→ **WORK ITEM**
Reproduce exactly the stretch of lines running from the line with "Screen dimensions: 769x745" to the end of the entries below.

→ **MATERIAL SUPPLIED**
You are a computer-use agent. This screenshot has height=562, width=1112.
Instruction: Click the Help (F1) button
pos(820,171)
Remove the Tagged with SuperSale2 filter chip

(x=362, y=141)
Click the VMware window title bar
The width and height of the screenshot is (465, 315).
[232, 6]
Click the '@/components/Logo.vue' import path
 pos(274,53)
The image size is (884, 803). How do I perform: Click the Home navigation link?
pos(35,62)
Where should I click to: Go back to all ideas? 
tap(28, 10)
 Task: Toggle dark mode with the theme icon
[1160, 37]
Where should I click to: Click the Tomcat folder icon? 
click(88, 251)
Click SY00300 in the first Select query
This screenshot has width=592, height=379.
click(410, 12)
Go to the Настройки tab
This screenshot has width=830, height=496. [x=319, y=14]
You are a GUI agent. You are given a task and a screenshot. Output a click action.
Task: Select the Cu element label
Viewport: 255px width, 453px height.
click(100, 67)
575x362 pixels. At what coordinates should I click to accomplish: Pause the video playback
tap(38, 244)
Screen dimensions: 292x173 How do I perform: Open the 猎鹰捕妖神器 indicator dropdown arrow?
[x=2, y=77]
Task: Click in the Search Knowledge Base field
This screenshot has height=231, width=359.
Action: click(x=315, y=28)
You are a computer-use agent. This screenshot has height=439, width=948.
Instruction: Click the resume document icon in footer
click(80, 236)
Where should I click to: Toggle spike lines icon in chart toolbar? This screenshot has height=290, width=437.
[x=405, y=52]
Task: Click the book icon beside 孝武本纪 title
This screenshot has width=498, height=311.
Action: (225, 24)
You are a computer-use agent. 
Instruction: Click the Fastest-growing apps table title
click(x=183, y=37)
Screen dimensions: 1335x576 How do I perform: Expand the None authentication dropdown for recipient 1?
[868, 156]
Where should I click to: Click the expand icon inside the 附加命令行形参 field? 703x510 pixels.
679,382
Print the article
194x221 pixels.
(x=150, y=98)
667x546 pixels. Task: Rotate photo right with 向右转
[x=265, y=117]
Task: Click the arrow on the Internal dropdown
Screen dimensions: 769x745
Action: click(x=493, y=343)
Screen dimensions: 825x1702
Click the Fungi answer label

→ **EXERCISE SOLUTION**
Screen dimensions: 769x745
Action: click(x=493, y=343)
Screen dimensions: 825x1702
Click the Fungi answer label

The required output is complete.